In R a class can refer to the data type of a variable, though it can also be used more broadly to describe a grouping of data and functions. For our purposes we will focus on the basic data types in R which include (but not limited to) integers, doubles, characters, and logical values. The type or class of variable one chooses depends on what kind of data you are attempting to represent. Integers and doubles are ideal for numeric data, while characters and logical values are great for categorizing.
A data structure, however, is how you choose to organize multiple variables into a single object. In R the basic structures are vectors, matrices, arrays, data frames, and lists. The first 3 (vectors, matrices, and arrays) are respectively 1D, 2D, and 3D groupings of a single data type. Data frames and lists are more flexible and can include multiple types of data. In the following questions, I will be using a data frame as an example.

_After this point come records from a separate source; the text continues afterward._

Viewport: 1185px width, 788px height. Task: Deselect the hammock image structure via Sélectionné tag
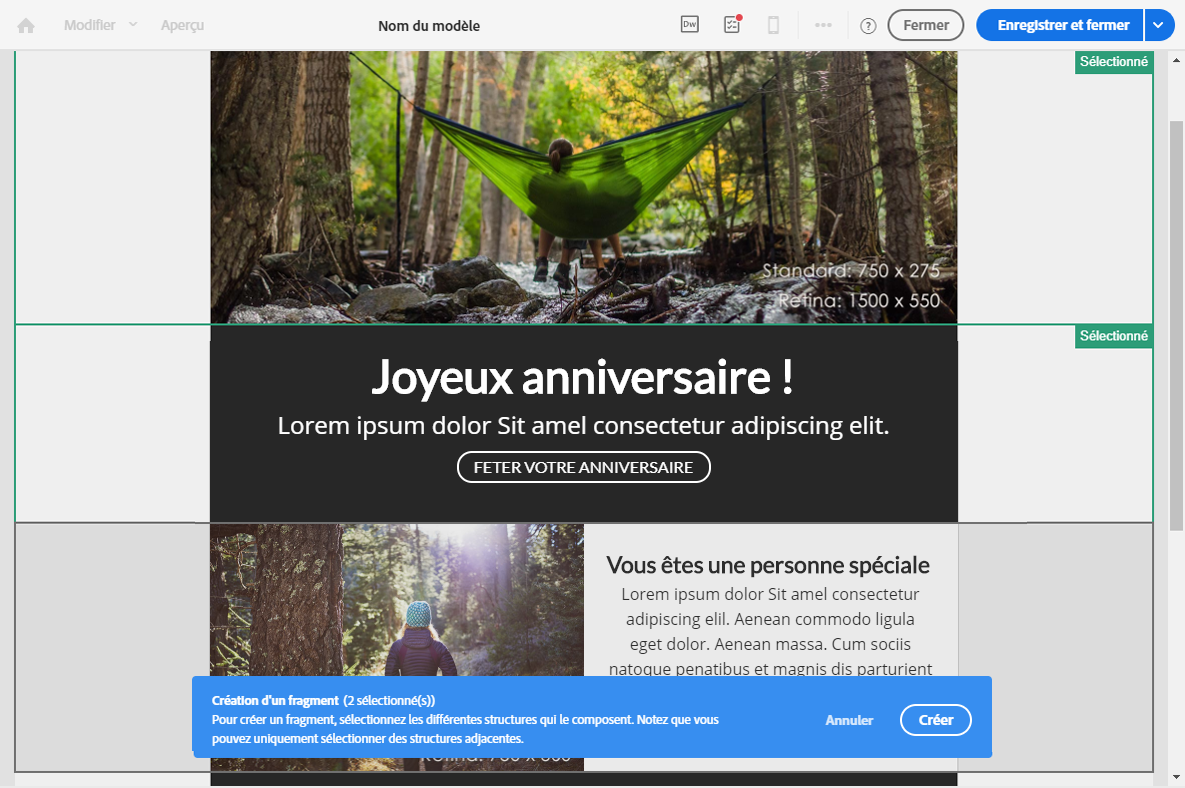click(1113, 62)
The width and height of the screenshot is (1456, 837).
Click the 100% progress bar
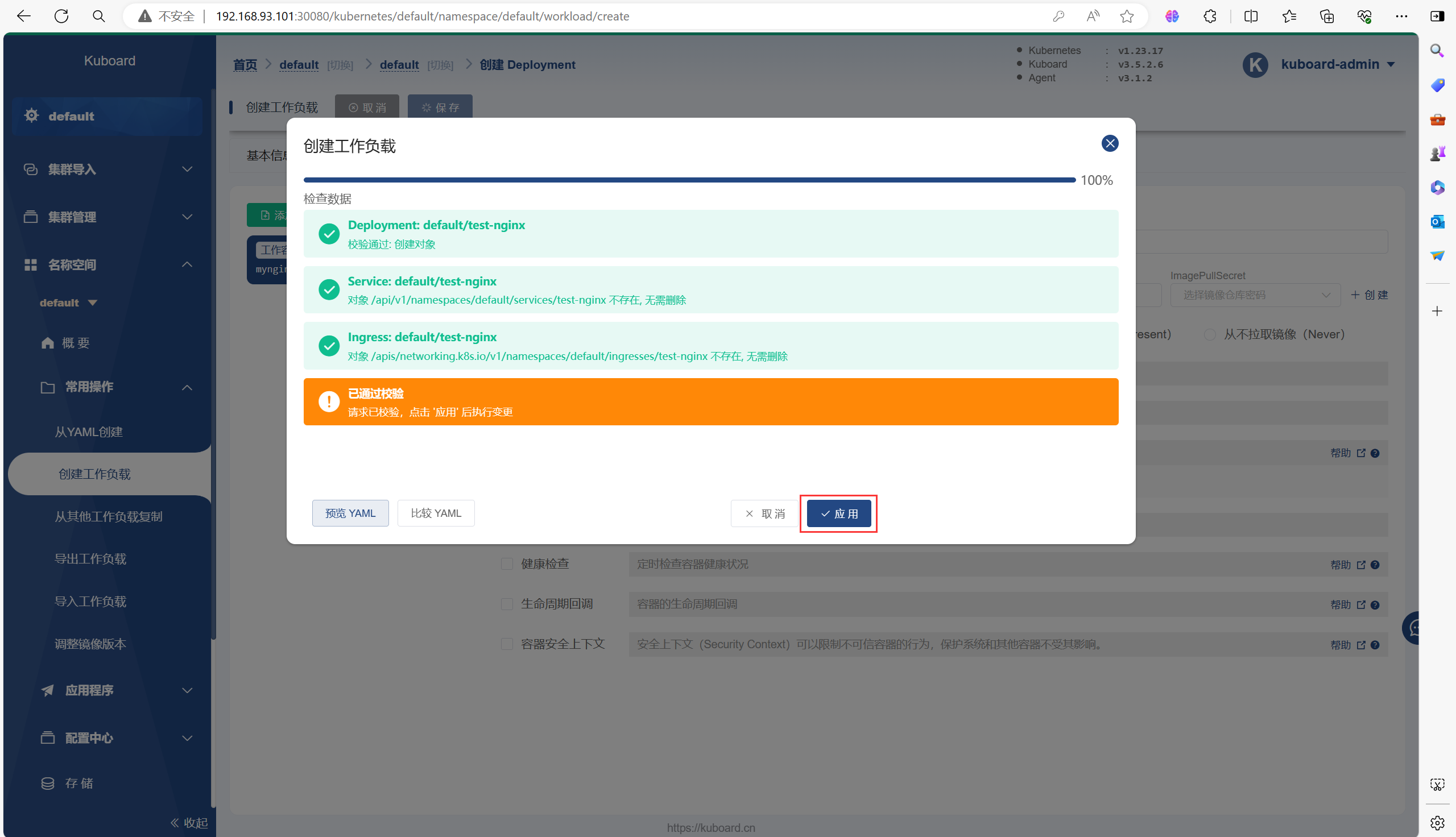[x=689, y=180]
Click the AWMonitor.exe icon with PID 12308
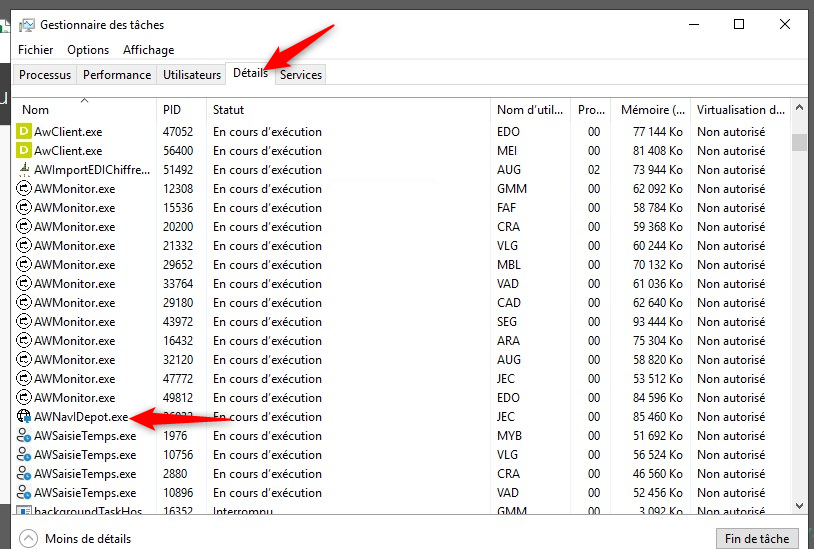Image resolution: width=814 pixels, height=549 pixels. pos(25,189)
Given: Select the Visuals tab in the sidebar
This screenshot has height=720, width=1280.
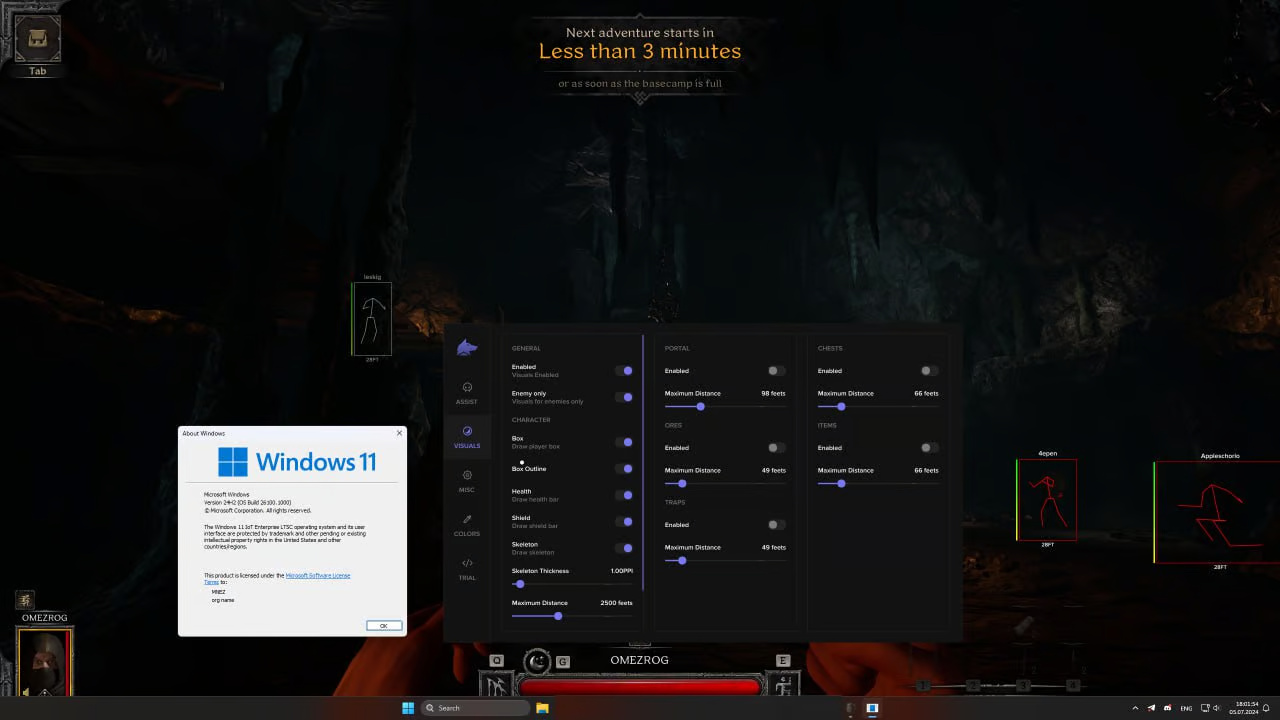Looking at the screenshot, I should 467,436.
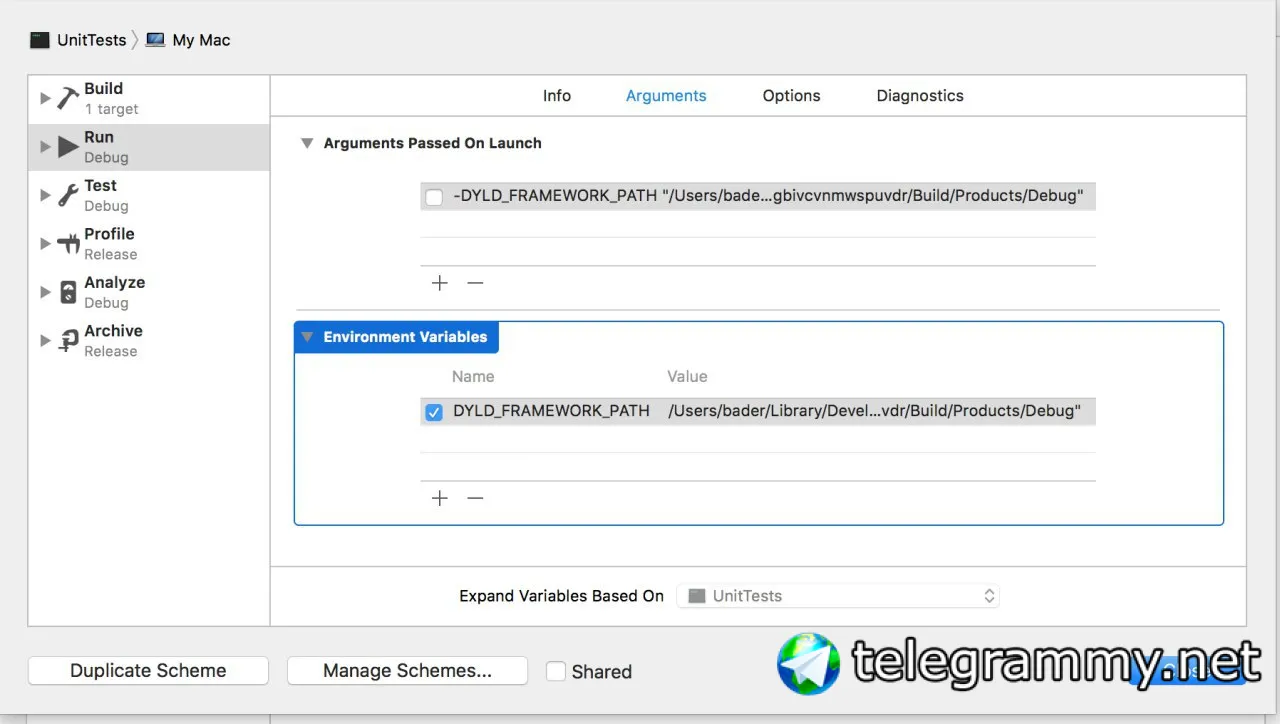Switch to the Info tab
Image resolution: width=1280 pixels, height=724 pixels.
click(557, 96)
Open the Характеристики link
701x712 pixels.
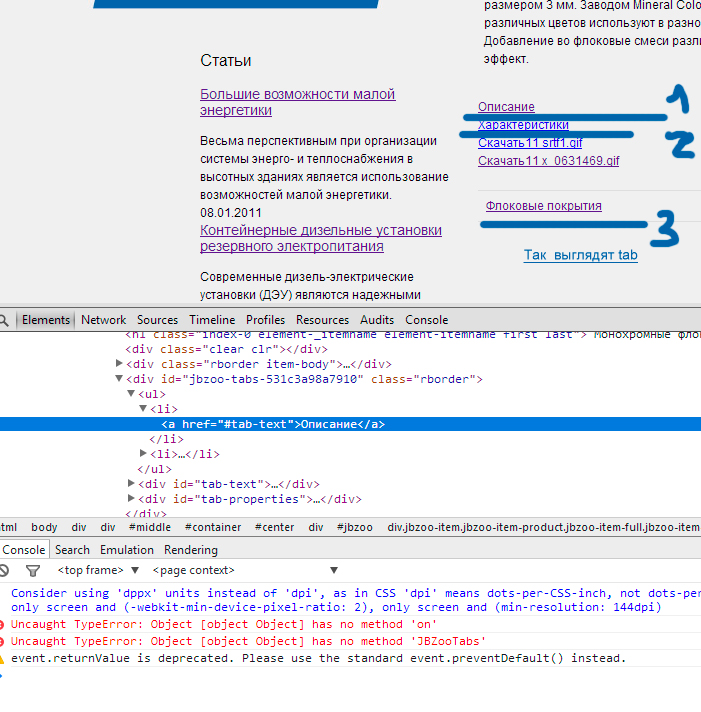[x=523, y=125]
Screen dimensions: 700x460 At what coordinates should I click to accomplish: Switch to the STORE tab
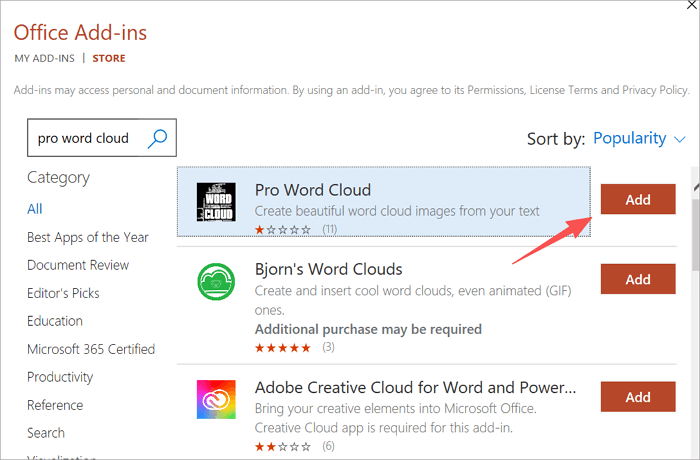pyautogui.click(x=109, y=58)
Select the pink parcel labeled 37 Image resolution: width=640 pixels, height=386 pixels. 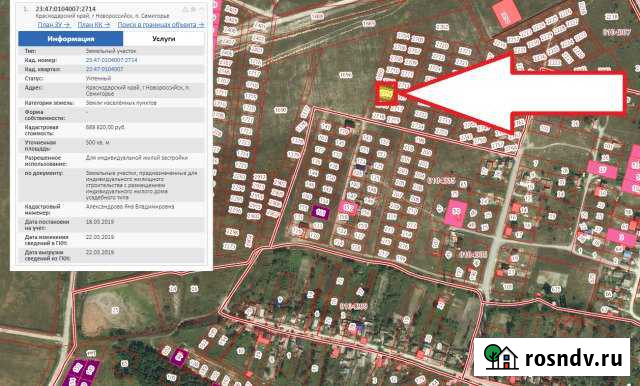click(602, 169)
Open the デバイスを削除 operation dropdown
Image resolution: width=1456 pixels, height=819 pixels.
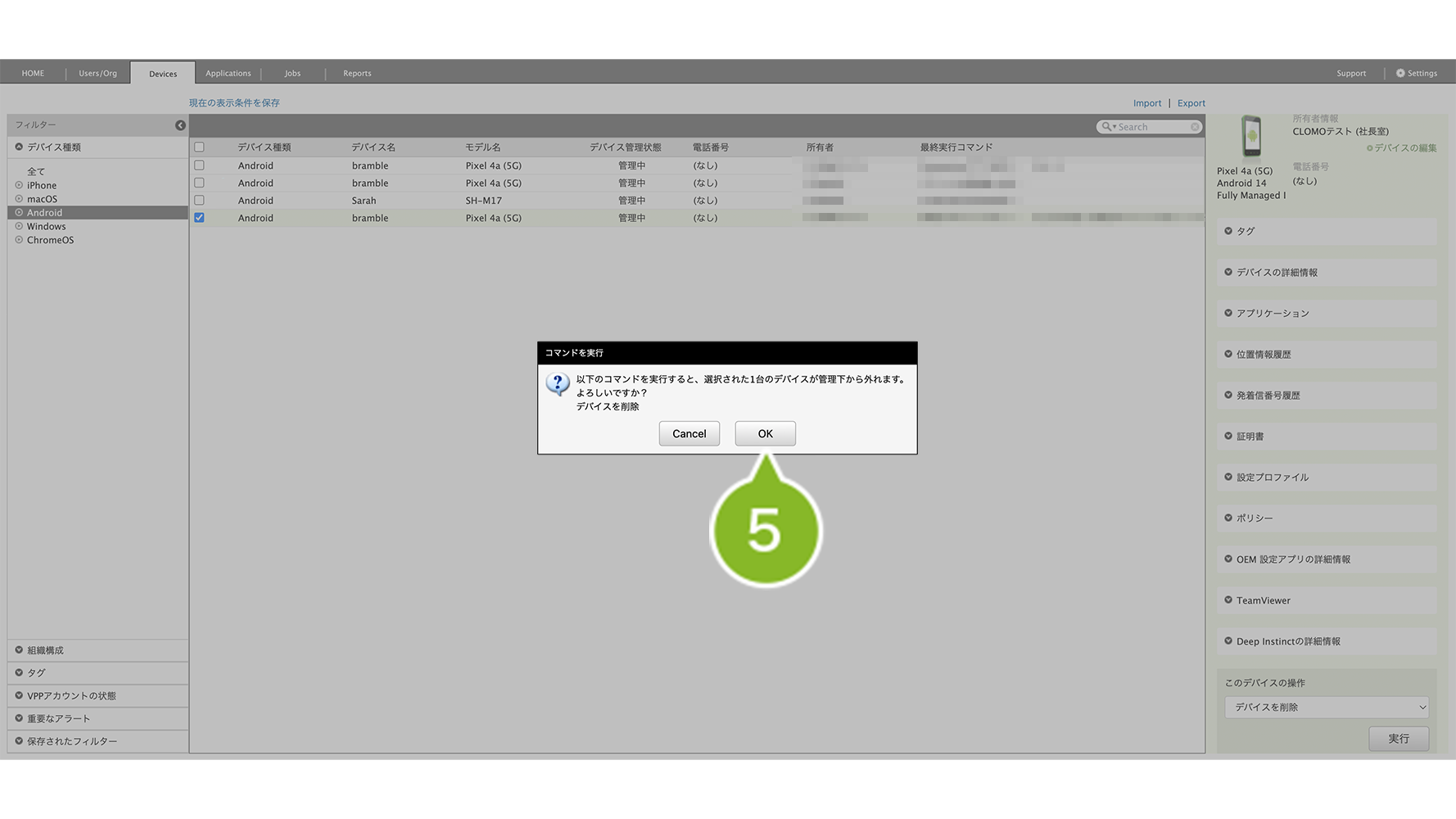[1327, 708]
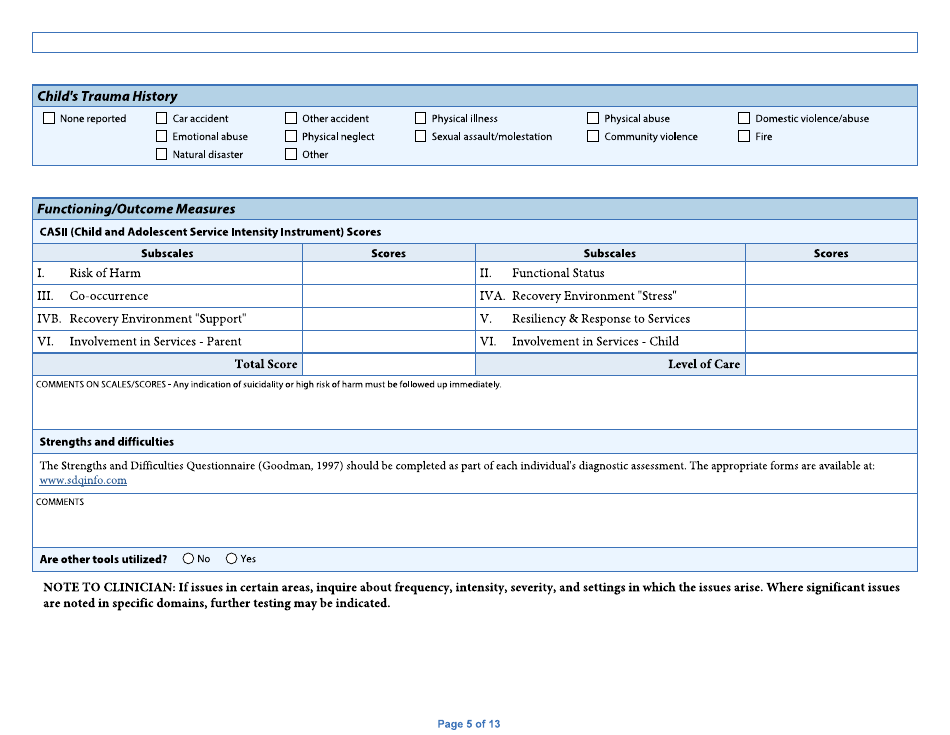Check the "Community violence" checkbox
950x735 pixels.
(x=593, y=136)
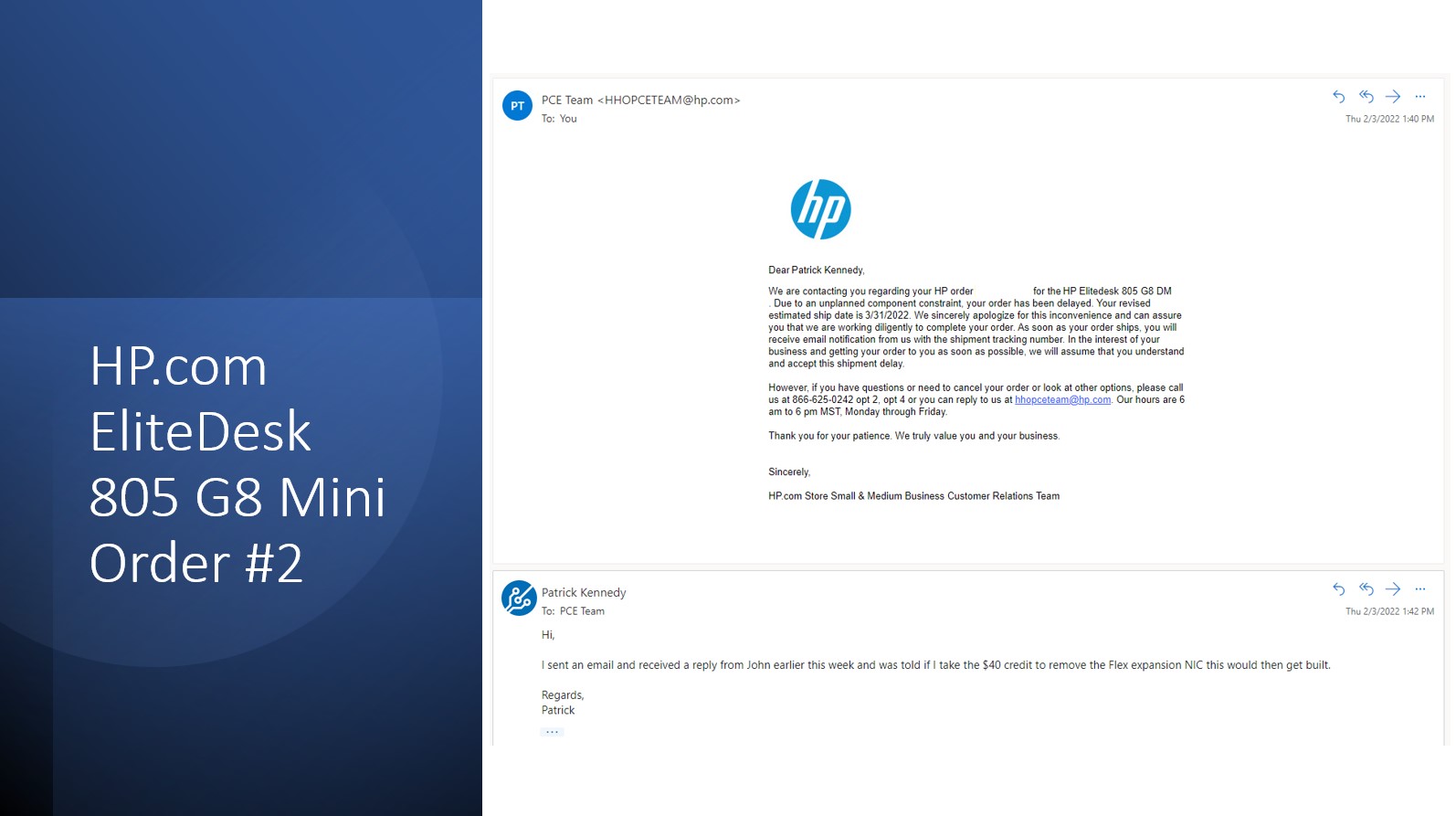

For this question I chose to revisit the Titanic data set from last week and applied the str() command to it. From this we can see that it is a data.frame, it has twelve variable, and the data type of each of those variables. With data frames being a more complex grouping of data, this command is ideal for a comprehensive overview.
Titanic.disc2 <- read.csv("~/Boston College/Data Analysis/Homework/Homework 1 - Titanic/Titanic HW1.csv")
str(Titanic.disc2)
## 'data.frame': 891 obs. of 12 variables:
## $ PassengerId: int 1 2 3 4 5 6 7 8 9 10 ...
## $ Survived : int 0 1 1 1 0 0 0 0 1 1 ...
## $ Pclass : int 3 1 3 1 3 3 1 3 3 2 ...
## $ Name : chr "Braund, Mr. Owen Harris" "Cumings, Mrs. John Bradley (Florence Briggs Thayer)" "Heikkinen, Miss. Laina" "Futrelle, Mrs. Jacques Heath (Lily May Peel)" ...
## $ Sex : chr "male" "female" "female" "female" ...
## $ Age : num 22 38 26 35 35 NA 54 2 27 14 ...
## $ SibSp : int 1 1 0 1 0 0 0 3 0 1 ...
## $ Parch : int 0 0 0 0 0 0 0 1 2 0 ...
## $ Ticket : chr "A/5 21171" "PC 17599" "STON/O2. 3101282" "113803" ...
## $ Fare : num 7.25 71.28 7.92 53.1 8.05 ...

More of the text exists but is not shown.